BitArray - preview of what's to come?

Wed May 30 14:22:59 PDT 2012

On Wednesday, 30 May 2012 at 19:43:32 UTC, Dmitry Olshansky wrote:
> On 30.05.2012 23:25, Era Scarecrow wrote:

> That overhead is for concatenation ? Did it ever occurred to 
> you that arrays do sometimes reallocate on append. And of 
> course a ~ b should produce new copy (at least semantically).
> Why bit array shouldn't follow the same design?

  Yes, a ~ b of course creates a new one. a ~= true or a ~= b is 
different. To do slices I did a simple start/end position pair 
and it keeps the current array (Not too unlike a regular array). 
When you slice it just adjusts the starting/ending location, and 
'reserved' gets truncated based on the slice. Course I might be 
able to drop that to a single bit meaning it was a slice or the 
original, but that still has to come from somewhere, due to 
alignment it would likely still be a 32/64bit size_t, unless I 
have other stuff to go with it.

> I fail to see how the whole 4 byte word has to be wasted. 
> Obviously you can denote 1 byte for small length. Or maximum 
> 2bytes in both cases.

Truthfully only 2 bytes are wasted for the compact version (As a 
flag), and 2 bytes are used for the start/ending locations.

>> On 64bit systems, you'll have 32bytes, 24 avaliable, so 192 
>> bits. or 40bytes with 32, giving 256 bits. I will the current 
>> to at least match the regular/normal one equally so some space 
>> isn't lost, but it won't be by much.
>
> Same thought where these 8 bytes go ? Why would I pay 8 bytes 
> for possible concatenation if I happen to use fixed sizes or 
> resize them rarely?

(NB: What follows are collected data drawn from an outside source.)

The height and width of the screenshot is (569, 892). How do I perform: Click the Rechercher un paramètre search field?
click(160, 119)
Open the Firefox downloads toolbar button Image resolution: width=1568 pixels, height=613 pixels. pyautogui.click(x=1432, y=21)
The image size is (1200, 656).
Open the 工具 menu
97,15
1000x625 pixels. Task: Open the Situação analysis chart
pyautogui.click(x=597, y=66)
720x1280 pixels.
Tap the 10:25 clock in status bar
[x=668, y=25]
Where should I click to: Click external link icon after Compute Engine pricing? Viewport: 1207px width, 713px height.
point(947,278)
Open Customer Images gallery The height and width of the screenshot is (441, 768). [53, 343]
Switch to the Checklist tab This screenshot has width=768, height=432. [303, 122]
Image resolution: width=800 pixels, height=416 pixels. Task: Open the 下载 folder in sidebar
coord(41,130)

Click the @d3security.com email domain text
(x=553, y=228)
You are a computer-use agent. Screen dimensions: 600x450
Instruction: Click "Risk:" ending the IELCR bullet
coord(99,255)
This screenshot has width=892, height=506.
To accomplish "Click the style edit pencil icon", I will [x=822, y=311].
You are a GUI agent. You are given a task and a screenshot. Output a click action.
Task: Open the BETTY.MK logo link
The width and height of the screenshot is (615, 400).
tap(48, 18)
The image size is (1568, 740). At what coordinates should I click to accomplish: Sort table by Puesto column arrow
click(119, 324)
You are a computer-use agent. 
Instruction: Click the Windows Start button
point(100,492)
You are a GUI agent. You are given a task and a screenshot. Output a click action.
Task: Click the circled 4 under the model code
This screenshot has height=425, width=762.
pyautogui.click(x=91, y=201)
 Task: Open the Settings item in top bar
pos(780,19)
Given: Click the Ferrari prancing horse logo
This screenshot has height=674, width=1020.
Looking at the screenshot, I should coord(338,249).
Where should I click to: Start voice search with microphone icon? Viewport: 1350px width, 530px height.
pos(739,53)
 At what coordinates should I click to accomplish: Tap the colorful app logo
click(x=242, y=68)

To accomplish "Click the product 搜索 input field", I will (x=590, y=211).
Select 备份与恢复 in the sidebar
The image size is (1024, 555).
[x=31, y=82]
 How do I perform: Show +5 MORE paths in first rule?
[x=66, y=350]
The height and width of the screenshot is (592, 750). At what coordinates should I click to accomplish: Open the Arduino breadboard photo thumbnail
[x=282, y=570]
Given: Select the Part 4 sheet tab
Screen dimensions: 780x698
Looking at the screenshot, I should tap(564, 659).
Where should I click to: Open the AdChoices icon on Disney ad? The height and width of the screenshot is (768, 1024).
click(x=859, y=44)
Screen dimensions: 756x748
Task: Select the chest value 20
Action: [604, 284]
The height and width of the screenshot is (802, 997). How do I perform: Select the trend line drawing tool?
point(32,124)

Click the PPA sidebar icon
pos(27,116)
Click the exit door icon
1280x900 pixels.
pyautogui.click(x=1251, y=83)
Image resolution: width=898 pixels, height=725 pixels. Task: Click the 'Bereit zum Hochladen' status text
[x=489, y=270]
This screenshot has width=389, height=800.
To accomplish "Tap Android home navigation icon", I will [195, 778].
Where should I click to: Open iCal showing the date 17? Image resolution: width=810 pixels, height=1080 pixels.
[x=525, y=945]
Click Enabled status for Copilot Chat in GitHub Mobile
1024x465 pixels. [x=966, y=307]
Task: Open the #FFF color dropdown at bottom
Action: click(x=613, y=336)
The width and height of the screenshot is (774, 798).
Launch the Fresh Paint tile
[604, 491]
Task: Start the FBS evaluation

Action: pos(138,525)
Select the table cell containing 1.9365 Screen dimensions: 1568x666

Pay as you go is the most sane principle.
> (built-in arrays do have append cache if you didn't know so 
> they already reserve space in advance(!))

  But unfortunately bit arrays aren't normal arrays. If you did 
exactly the amount to fill the size_t types, then you won't have 
extra space and it would have to be resized to concatenate 
(assuming it could be). I can also only do what makes sense to 
me. If I don't have a 'reserved' somehow, every concatenation 
could require a resize/copy to ensure the slices don't overlap. 
So a ~= true; a ~= true; would do 2 forced resizes/copies, which 
is silly but would be required.

>> If you drop it down to a simple pointer (like the original), 
>> than slices
>> and extra features and optimizations go away.
>
> Slice could be another type BTW. That type should be implicitly 
> convertible to BitArray on assignment. Thus slice would have 
> start/end pair of ulongs while array itself wouldn't.
> Sounds good?

  Sounds workable... Although it increases the complexity a bit, 
and even more functions to make just to cover the compatibility 
and differences. Since the BitArray is a struct rather than a 
class, if it were a class, then it would be easier to do some of 
this, but the hidden overhead then becomes greater than the 
struct overhead. Then there's also if you decide you want a 
uneven array not divisible by size_t bits, you'd get stuck with a 
slice anyways or the length would be wrong all the time.

  a.length = 10;
  assert(a == 10); //breaks! Length is 32/64
  a.length = 32;
  assert(a == 32); //okay on 32bit machines
  a ~= true;
  assert(a == 33); //Breaks! length is now 64/128

  Choices choices.... Simpler seems

  Having it implicitly convertible means any time you would want 
to do a bitarray and a slice, the slice needs to reallocate so 
it's beginning offset is 0 and not possible 0 - size_t*8, or 
making a slice actually makes a unique copy each time, which is 
it's own overhead but makes the structure smaller, or making a 
slice version of a BitArray, but once again doubles complexity 
and requires helper versions for all of them. The simple bitarray 
suddenly is becoming very large and complex just to save a few 
bytes.

  When I did C programming before I was always anal about space 
which I find now is rather silly. I would do something like

struct {
  unsigned int a : 5;
  unsigned int b : 5;
  unsigned int c : 10;
  unsigned int d : 2;
}

  etc etc. Any time my requirements changed although I needed to 
change a few bits, having the size difference between 4 bytes and 
32 bytes depending on how many times the object is made seems 
small and silly. I have gigs of memory free and only only a 
handful of the objects made at any given time makes it seem silly.

  Maybe I have it all wrong, or maybe there's much more to worry 
about than originally thought.